Thursday, February 2, 2012

How I dumped profile pics of first 10000 Facebook users within few hrs.


This Post is Originally posted by Debasish Mandal on his website www.debasish.in
A clip form the movie "The Social Network"


Hi all,In this article I am going to tell you guys how I have downloaded profile / Cover picture of first ten thousand Facebook user within few hours using a python script of near about 100 lines. Here I have used Facebook graph api and An html comment present in profile page of Facebook(You will get to know more about this later on).

So what is Facebook graph api?

Using Facebook graph api you can retrieve  few profile information of a Facebook user, like profile id ,First Name Last Name,Facebook username ,user’s gender and locale.
To get this information only thing you have to do is access following url.

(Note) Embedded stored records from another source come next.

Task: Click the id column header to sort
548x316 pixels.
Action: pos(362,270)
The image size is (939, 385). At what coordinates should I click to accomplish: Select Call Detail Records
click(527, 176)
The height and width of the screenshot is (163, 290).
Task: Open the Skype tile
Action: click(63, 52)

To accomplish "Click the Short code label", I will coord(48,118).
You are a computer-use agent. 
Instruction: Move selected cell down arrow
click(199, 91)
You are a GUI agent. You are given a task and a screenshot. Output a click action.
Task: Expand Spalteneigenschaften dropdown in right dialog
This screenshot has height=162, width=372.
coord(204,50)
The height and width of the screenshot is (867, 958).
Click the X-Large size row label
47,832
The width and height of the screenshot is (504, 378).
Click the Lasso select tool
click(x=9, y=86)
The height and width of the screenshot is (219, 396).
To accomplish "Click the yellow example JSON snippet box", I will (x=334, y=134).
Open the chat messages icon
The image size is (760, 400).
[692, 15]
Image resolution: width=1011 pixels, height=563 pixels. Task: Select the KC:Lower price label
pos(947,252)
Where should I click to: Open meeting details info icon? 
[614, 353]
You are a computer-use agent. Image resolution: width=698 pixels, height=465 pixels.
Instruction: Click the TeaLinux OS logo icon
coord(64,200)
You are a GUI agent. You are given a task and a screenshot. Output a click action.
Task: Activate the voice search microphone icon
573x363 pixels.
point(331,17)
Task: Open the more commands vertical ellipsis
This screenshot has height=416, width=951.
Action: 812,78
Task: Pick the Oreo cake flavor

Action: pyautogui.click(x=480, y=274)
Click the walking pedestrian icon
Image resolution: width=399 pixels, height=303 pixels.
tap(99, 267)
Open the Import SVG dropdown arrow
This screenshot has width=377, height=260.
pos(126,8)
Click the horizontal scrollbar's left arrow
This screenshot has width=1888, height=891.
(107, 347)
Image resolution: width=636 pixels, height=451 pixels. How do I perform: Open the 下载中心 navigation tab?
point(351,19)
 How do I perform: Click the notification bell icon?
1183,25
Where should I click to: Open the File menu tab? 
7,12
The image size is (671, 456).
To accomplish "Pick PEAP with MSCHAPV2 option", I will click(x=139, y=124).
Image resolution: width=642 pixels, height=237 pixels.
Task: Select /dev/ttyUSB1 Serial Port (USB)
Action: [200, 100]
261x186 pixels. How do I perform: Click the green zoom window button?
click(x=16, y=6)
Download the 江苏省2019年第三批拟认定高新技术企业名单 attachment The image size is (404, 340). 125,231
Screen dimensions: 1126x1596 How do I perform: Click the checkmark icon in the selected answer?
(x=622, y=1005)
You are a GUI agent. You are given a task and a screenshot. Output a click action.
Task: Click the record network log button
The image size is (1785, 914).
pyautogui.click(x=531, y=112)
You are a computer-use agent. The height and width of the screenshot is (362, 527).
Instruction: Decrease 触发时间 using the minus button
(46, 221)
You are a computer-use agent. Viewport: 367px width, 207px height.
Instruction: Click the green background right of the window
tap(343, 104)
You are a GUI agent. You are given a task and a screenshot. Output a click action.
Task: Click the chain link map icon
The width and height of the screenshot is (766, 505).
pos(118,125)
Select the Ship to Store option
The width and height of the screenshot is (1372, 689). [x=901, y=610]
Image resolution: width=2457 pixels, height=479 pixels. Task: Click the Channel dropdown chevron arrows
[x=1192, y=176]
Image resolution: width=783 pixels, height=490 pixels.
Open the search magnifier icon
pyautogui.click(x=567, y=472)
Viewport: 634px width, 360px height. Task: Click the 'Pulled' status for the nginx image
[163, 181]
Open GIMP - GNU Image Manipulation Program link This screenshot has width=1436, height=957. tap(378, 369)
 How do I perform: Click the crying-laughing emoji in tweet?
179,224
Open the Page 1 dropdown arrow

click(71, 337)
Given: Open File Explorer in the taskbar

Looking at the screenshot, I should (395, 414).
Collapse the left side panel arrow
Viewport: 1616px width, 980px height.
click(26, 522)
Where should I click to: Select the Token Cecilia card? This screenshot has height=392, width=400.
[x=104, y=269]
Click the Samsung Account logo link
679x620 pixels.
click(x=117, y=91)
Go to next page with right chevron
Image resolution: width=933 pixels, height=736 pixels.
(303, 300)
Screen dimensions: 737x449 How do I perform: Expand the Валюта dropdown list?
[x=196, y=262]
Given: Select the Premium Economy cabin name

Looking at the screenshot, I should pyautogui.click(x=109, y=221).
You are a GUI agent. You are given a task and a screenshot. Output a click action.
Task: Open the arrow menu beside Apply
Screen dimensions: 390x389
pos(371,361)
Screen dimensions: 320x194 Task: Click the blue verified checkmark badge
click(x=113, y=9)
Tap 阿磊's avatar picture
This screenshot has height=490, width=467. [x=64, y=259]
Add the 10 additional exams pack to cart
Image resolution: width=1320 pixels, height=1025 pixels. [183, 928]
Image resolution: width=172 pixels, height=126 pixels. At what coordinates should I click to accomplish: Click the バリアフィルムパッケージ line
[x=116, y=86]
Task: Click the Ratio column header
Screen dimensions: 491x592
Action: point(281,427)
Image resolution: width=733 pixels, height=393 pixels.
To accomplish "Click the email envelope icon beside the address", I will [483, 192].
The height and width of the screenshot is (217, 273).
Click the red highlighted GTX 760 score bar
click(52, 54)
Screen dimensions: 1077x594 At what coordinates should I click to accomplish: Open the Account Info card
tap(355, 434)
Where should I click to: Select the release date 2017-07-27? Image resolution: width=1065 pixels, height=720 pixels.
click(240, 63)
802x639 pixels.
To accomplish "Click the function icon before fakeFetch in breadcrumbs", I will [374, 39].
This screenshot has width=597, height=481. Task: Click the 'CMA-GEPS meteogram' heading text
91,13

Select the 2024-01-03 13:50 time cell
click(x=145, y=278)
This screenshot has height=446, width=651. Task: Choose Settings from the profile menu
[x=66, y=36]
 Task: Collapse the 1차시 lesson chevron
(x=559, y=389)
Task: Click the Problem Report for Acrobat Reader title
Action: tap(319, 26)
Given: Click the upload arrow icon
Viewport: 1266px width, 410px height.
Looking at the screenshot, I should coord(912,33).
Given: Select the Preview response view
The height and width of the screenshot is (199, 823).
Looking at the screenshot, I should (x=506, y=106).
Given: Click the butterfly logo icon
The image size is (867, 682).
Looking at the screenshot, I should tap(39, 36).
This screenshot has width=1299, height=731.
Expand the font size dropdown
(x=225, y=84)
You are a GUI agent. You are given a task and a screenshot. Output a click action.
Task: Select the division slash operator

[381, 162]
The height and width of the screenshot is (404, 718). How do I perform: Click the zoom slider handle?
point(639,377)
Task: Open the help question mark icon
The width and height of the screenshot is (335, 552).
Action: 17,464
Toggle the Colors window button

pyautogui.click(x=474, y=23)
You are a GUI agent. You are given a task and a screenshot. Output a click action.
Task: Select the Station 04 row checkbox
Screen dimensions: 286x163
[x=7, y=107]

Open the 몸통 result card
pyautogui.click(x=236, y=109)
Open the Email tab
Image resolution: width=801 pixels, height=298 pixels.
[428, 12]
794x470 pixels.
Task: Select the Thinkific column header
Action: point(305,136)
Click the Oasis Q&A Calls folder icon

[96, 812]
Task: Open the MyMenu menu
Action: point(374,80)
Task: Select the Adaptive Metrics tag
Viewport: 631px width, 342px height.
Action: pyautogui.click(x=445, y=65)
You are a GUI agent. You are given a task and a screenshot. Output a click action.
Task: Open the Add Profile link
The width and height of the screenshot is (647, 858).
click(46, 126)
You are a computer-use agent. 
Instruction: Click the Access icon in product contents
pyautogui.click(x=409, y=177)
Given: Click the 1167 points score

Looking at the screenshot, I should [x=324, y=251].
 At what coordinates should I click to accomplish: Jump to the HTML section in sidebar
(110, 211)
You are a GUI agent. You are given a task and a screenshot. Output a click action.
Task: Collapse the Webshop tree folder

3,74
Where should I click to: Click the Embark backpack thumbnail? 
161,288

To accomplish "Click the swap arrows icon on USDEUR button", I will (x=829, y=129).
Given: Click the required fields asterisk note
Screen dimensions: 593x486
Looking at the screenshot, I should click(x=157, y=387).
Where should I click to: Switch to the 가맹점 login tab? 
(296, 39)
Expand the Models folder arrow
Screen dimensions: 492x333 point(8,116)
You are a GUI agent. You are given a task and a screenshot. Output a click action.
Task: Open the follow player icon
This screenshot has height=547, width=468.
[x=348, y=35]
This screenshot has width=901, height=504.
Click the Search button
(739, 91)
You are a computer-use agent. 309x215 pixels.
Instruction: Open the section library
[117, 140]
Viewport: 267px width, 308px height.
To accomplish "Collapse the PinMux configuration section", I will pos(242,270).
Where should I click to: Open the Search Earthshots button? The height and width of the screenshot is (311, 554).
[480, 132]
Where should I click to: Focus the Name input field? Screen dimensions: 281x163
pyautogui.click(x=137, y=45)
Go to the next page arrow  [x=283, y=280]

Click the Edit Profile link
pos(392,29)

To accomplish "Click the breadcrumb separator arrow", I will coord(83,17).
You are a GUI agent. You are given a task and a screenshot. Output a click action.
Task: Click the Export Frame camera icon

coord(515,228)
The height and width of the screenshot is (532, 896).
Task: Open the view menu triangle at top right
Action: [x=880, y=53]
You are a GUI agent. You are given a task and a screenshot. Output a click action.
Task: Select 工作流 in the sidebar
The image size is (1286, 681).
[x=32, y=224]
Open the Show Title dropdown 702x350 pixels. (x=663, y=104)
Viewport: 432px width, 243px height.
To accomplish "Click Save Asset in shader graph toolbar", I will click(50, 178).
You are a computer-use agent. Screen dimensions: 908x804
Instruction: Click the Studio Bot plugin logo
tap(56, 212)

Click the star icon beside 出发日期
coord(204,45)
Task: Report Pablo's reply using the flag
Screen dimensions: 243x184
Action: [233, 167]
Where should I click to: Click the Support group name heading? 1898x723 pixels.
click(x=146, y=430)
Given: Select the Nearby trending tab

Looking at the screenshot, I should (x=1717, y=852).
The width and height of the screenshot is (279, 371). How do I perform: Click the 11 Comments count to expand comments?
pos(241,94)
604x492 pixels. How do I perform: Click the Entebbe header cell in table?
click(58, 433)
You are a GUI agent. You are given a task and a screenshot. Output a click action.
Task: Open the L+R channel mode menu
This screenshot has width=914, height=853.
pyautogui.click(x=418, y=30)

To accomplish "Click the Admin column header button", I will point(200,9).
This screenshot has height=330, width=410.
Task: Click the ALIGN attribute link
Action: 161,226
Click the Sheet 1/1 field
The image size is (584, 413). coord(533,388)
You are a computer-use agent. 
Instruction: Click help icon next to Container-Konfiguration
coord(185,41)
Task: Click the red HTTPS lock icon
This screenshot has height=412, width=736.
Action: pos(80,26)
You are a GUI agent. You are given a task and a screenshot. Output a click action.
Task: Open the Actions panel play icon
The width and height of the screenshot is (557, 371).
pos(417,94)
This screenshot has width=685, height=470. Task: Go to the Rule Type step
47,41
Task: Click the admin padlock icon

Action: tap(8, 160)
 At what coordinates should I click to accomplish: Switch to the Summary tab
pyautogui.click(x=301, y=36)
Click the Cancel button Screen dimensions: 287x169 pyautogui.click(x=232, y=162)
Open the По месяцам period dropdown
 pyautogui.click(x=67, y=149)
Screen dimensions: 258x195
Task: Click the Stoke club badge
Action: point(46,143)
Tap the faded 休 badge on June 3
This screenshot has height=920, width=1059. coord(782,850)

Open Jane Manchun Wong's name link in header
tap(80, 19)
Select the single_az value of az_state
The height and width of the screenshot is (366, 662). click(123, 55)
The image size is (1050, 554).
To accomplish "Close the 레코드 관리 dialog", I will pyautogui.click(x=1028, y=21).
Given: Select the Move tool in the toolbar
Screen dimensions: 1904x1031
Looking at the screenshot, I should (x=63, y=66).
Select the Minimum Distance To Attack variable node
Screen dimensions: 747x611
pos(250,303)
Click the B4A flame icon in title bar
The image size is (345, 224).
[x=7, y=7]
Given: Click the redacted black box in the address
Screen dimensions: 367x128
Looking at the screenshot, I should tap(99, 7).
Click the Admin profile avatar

http://graph.facebook.com/?id=<target profile id>

Just replace the id parameter with your own. One important thing is, the api returns false if the id is not valid. For example if you try to access id=1 the api will return false because that is not a valid facebook id. But if you change the parameter to 4 you can see the api will return above mentioned information of Mark Zuckerberg. Using this graph api I am going to check if the target profile ID is valid or not. You might think why I have used this api. This is true that same thing can be done by accessing http://www.facebook.com/1,2,3 bluh bluh … like this. My answer is ..Light weight of this api. So you don’t have to craft each and every http headers to check for valid profile id.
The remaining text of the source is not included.